Collected data:
━━━

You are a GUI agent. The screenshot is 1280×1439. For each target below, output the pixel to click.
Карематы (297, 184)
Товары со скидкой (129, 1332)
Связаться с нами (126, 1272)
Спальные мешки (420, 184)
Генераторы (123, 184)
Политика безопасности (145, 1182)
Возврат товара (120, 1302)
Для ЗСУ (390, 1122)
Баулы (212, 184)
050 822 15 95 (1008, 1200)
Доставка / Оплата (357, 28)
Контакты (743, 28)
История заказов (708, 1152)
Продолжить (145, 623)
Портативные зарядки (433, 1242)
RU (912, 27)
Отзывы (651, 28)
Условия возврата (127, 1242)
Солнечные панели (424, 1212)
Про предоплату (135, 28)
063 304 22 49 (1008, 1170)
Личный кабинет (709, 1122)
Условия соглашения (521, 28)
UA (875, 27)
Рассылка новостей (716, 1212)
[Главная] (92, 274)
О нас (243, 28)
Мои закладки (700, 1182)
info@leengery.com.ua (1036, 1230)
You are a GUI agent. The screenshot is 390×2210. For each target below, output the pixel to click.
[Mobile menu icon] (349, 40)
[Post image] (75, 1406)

━━━

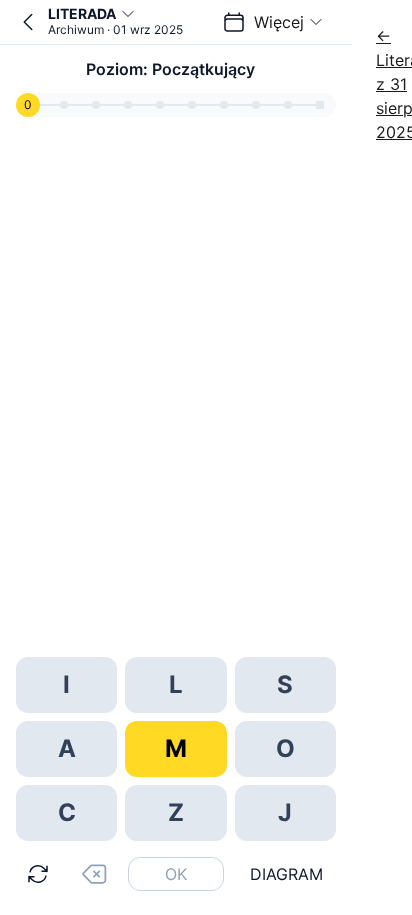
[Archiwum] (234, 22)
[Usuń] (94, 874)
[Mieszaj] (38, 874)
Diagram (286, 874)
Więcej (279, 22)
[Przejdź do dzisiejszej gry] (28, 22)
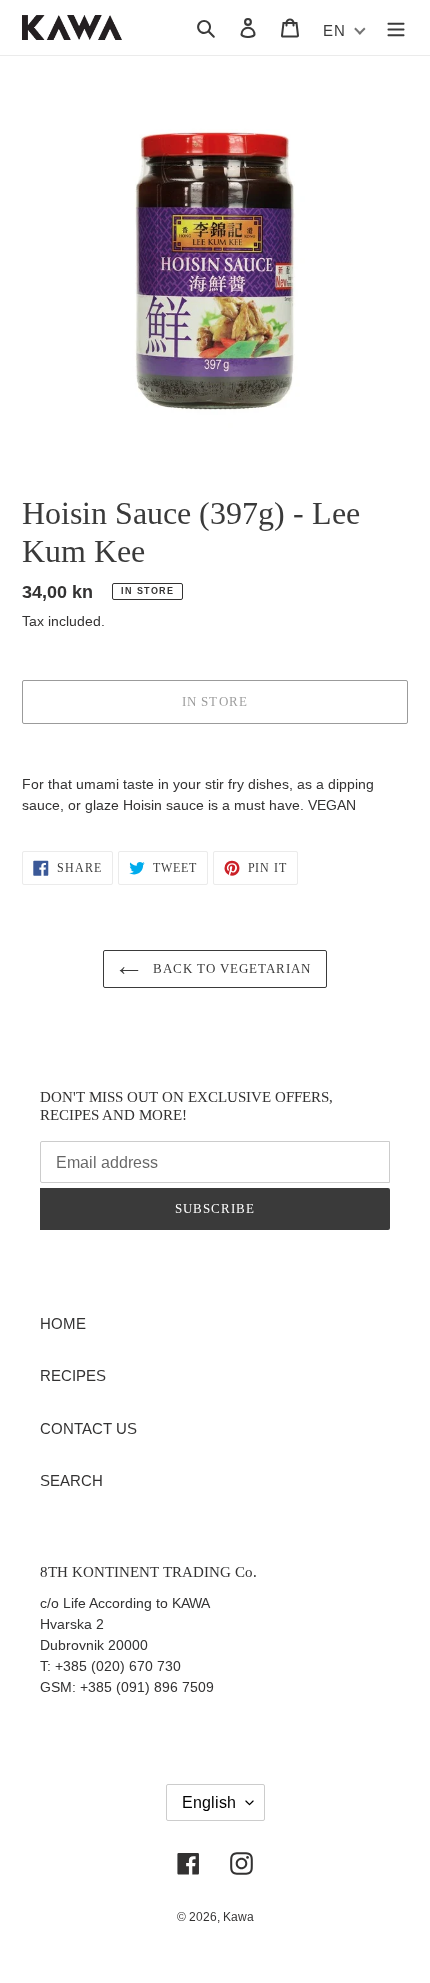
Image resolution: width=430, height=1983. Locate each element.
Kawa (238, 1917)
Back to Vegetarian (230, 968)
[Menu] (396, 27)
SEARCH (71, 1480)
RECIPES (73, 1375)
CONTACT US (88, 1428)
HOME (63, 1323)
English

━━━

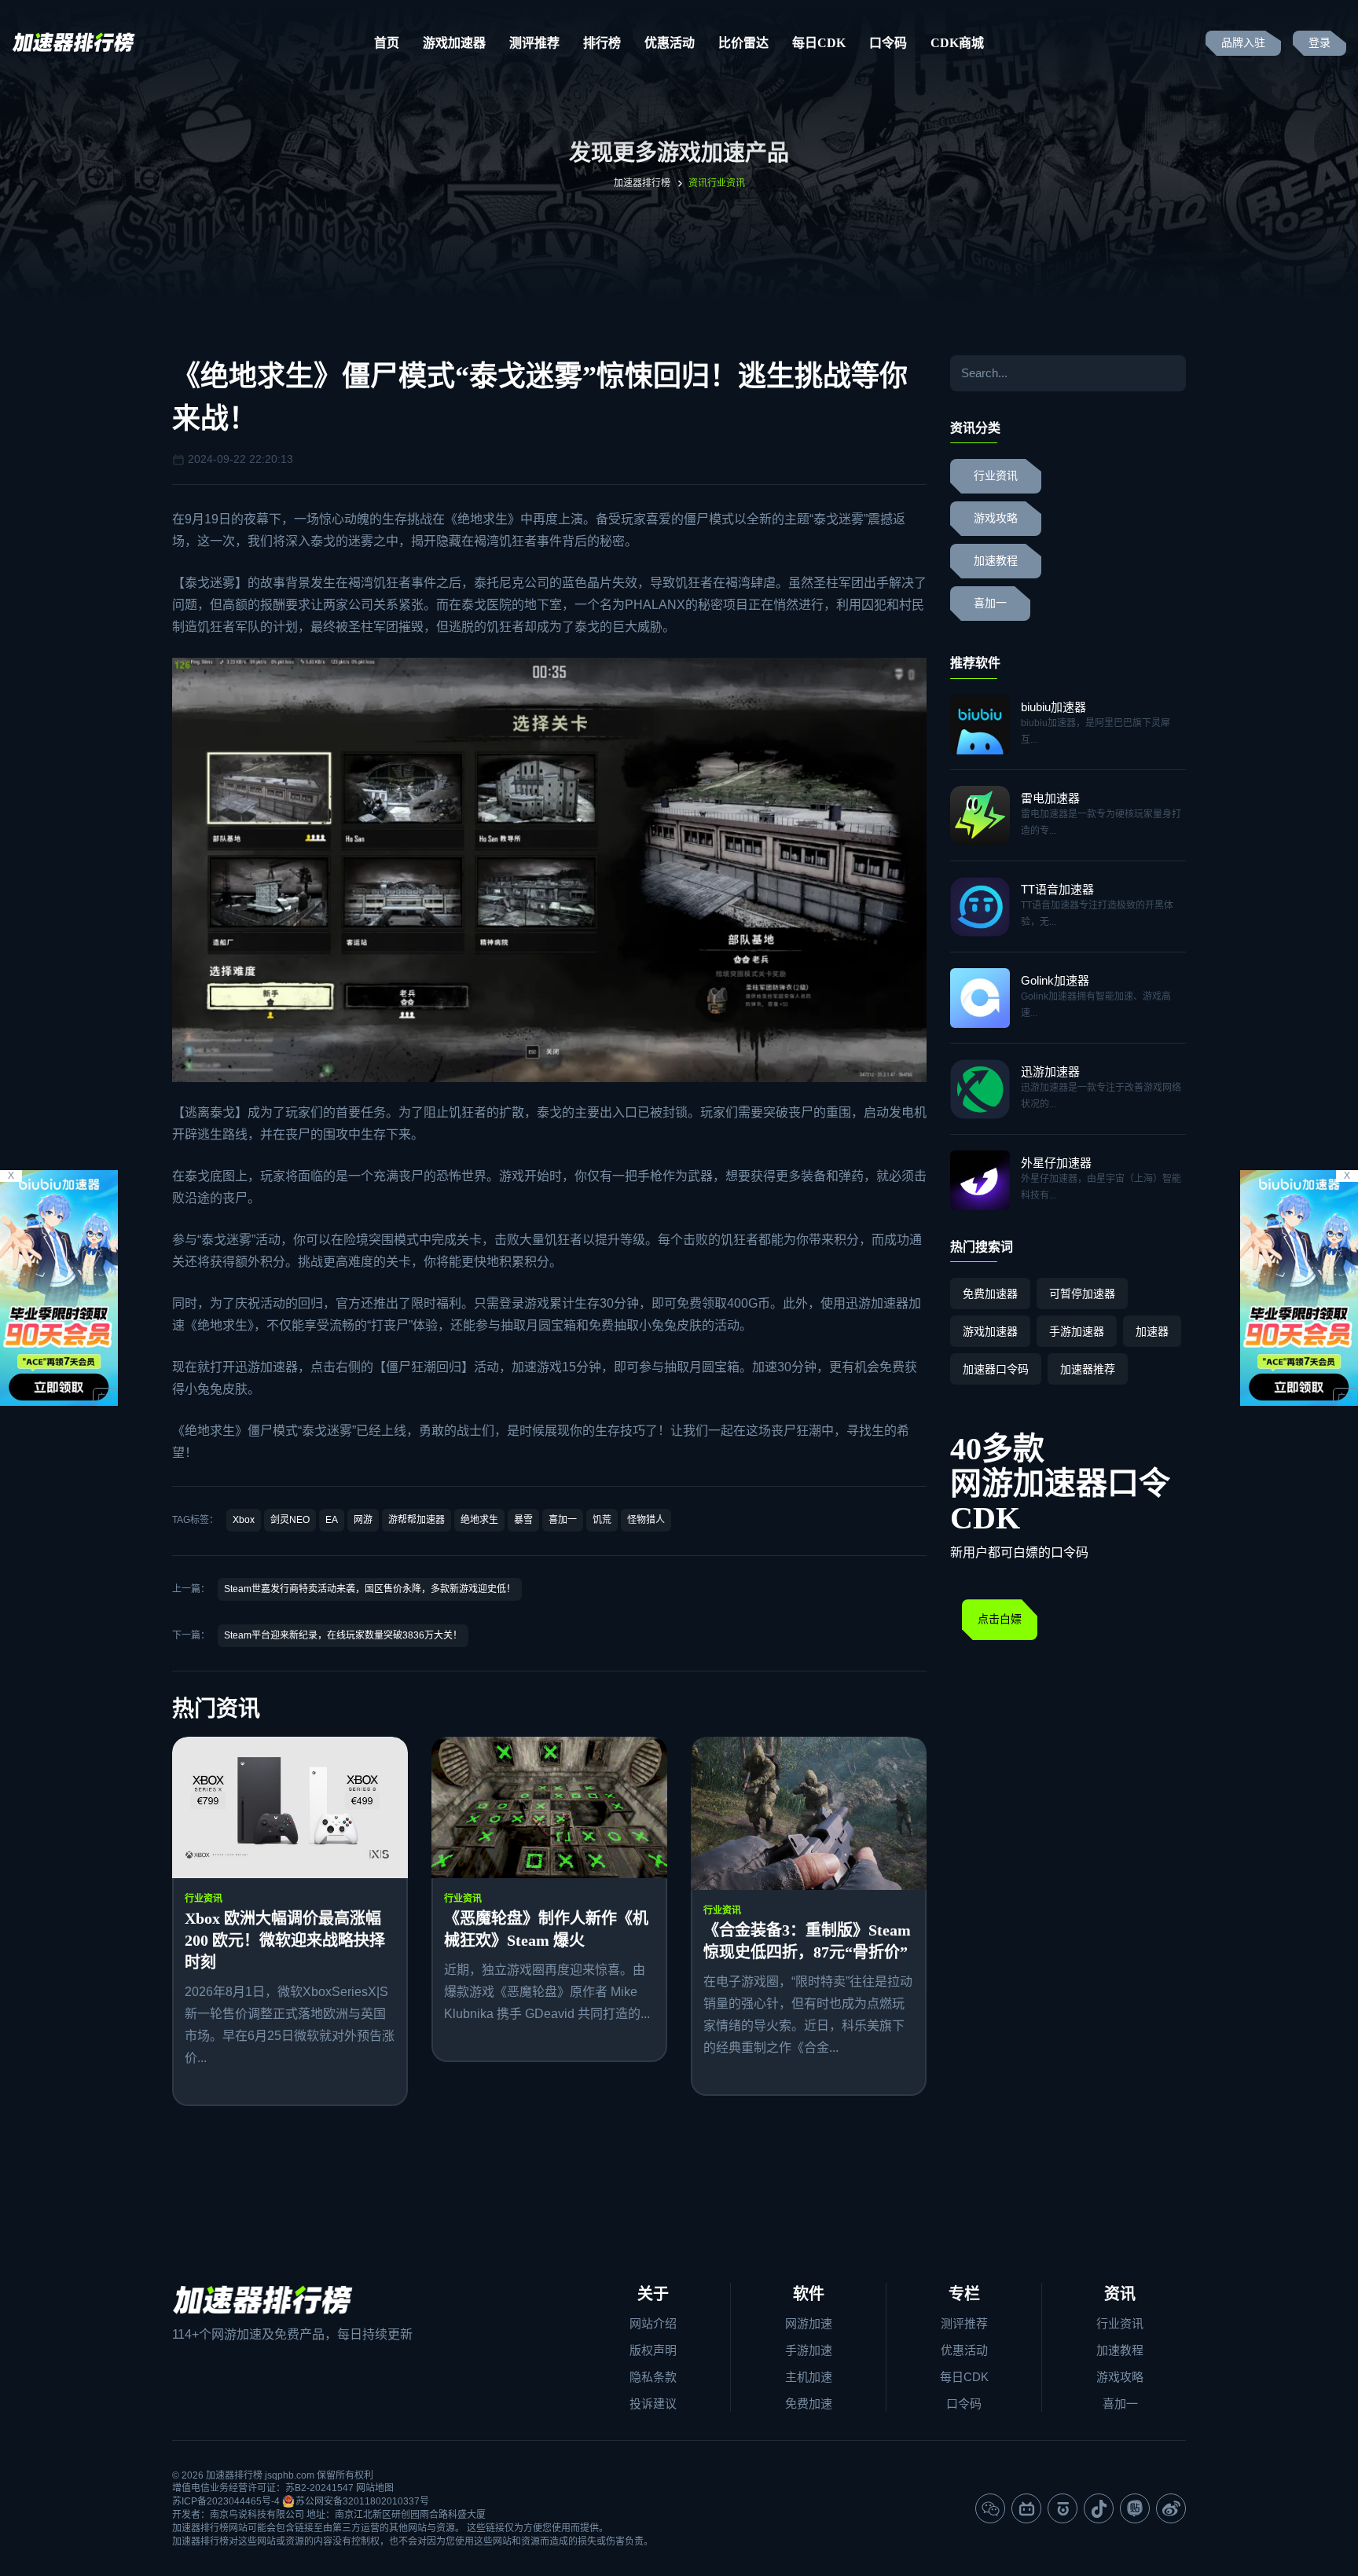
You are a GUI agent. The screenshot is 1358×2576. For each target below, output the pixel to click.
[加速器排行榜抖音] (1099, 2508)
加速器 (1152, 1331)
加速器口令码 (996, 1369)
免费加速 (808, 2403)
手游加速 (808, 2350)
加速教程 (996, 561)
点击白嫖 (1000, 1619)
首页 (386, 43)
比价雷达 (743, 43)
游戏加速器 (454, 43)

━━━

WORK TO COMPLETE: Only lines of the data holding the word "output" go in the answer. Please copy each of them.

ANSWER FOR THIS EXERCISE:
You are a GUI agent. The screenshot is 1280×1439. For each target below, output the pixel to click.
You are a GUI agent. The screenshot is 390×2210. For each target below, output the pixel to click.
You are a GUI agent. The screenshot is 1358×2576. For each target below, output the pixel to click.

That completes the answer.